- Your goal
Copy out every line of the material below word for word, leaving nothing out.

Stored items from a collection
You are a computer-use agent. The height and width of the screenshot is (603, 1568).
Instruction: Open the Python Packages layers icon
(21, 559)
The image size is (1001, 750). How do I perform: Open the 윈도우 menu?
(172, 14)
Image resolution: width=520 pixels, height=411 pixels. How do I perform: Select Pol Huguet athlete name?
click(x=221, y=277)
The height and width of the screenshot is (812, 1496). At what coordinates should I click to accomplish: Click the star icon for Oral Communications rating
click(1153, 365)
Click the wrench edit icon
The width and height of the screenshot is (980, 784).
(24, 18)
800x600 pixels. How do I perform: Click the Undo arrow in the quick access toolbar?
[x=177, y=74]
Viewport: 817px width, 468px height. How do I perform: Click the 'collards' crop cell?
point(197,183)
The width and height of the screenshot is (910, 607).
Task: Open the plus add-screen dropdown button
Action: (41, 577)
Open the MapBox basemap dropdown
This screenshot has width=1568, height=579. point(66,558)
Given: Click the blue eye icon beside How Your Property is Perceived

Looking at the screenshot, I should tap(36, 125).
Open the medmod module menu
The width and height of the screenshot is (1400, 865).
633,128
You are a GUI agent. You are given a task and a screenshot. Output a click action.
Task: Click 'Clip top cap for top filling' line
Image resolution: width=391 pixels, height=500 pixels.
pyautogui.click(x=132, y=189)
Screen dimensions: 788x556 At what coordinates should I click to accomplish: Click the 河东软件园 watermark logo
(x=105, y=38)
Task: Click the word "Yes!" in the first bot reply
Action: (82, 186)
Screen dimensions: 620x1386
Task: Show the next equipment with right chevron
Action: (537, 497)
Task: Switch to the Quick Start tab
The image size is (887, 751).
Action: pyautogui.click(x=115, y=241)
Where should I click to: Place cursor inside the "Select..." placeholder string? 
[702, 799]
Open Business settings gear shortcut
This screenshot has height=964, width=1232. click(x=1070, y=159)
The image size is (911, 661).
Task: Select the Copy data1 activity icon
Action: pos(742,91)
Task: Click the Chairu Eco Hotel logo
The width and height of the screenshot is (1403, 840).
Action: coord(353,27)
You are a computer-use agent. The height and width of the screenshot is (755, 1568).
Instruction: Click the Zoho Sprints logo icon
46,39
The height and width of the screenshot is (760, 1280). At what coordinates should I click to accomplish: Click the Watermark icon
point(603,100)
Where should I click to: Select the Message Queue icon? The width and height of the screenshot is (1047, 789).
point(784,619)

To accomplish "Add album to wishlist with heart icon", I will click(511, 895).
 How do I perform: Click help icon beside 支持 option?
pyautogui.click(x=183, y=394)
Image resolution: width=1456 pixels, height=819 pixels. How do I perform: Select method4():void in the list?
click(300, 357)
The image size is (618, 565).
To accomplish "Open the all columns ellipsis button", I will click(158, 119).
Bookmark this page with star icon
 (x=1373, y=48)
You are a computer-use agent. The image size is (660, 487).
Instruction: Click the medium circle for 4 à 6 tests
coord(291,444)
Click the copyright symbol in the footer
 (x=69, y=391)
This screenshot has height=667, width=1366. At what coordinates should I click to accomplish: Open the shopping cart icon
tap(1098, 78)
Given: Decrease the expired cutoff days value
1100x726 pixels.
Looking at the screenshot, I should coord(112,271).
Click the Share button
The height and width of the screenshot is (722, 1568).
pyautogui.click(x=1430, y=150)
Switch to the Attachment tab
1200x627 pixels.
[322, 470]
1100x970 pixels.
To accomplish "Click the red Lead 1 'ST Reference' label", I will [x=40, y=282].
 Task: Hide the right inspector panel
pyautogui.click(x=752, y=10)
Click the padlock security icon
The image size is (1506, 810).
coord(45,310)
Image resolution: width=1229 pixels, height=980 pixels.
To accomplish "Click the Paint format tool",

- Correct answer
You are a computer-use agent. The height and width of the screenshot is (603, 1568).
Instruction: Open the Python Packages layers icon
(21, 559)
The image size is (1001, 750). How do I perform: Open the 윈도우 menu?
(172, 14)
Image resolution: width=520 pixels, height=411 pixels. How do I perform: Select Pol Huguet athlete name?
click(x=221, y=277)
The height and width of the screenshot is (812, 1496). At what coordinates should I click to accomplish: Click the star icon for Oral Communications rating
click(1153, 365)
Click the wrench edit icon
The width and height of the screenshot is (980, 784).
(24, 18)
800x600 pixels. How do I perform: Click the Undo arrow in the quick access toolbar?
[x=177, y=74]
Viewport: 817px width, 468px height. How do I perform: Click the 'collards' crop cell?
point(197,183)
The width and height of the screenshot is (910, 607).
Task: Open the plus add-screen dropdown button
Action: (41, 577)
Open the MapBox basemap dropdown
This screenshot has width=1568, height=579. point(66,558)
Given: Click the blue eye icon beside How Your Property is Perceived

Looking at the screenshot, I should tap(36, 125).
Open the medmod module menu
The width and height of the screenshot is (1400, 865).
633,128
You are a GUI agent. You are given a task and a screenshot. Output a click action.
Task: Click 'Clip top cap for top filling' line
Image resolution: width=391 pixels, height=500 pixels.
pyautogui.click(x=132, y=189)
Screen dimensions: 788x556 At what coordinates should I click to accomplish: Click the 河东软件园 watermark logo
(x=105, y=38)
Task: Click the word "Yes!" in the first bot reply
Action: (82, 186)
Screen dimensions: 620x1386
Task: Show the next equipment with right chevron
Action: (537, 497)
Task: Switch to the Quick Start tab
The image size is (887, 751).
Action: pyautogui.click(x=115, y=241)
Where should I click to: Place cursor inside the "Select..." placeholder string? 
[702, 799]
Open Business settings gear shortcut
This screenshot has height=964, width=1232. click(x=1070, y=159)
The image size is (911, 661).
Task: Select the Copy data1 activity icon
Action: pos(742,91)
Task: Click the Chairu Eco Hotel logo
The width and height of the screenshot is (1403, 840).
Action: coord(353,27)
You are a computer-use agent. The height and width of the screenshot is (755, 1568).
Instruction: Click the Zoho Sprints logo icon
46,39
The height and width of the screenshot is (760, 1280). At what coordinates should I click to accomplish: Click the Watermark icon
point(603,100)
Where should I click to: Select the Message Queue icon? The width and height of the screenshot is (1047, 789).
point(784,619)

To accomplish "Add album to wishlist with heart icon", I will click(511, 895).
 How do I perform: Click help icon beside 支持 option?
pyautogui.click(x=183, y=394)
Image resolution: width=1456 pixels, height=819 pixels. How do I perform: Select method4():void in the list?
click(300, 357)
The image size is (618, 565).
To accomplish "Open the all columns ellipsis button", I will click(158, 119).
Bookmark this page with star icon
 (x=1373, y=48)
You are a computer-use agent. The image size is (660, 487).
Instruction: Click the medium circle for 4 à 6 tests
coord(291,444)
Click the copyright symbol in the footer
 (x=69, y=391)
This screenshot has height=667, width=1366. At what coordinates should I click to accomplish: Open the shopping cart icon
tap(1098, 78)
Given: Decrease the expired cutoff days value
1100x726 pixels.
Looking at the screenshot, I should coord(112,271).
Click the Share button
The height and width of the screenshot is (722, 1568).
pyautogui.click(x=1430, y=150)
Switch to the Attachment tab
1200x627 pixels.
[322, 470]
1100x970 pixels.
To accomplish "Click the red Lead 1 'ST Reference' label", I will [x=40, y=282].
 Task: Hide the right inspector panel
pyautogui.click(x=752, y=10)
Click the padlock security icon
The image size is (1506, 810).
coord(45,310)
Image resolution: width=1229 pixels, height=980 pixels.
To accomplish "Click the Paint format tool",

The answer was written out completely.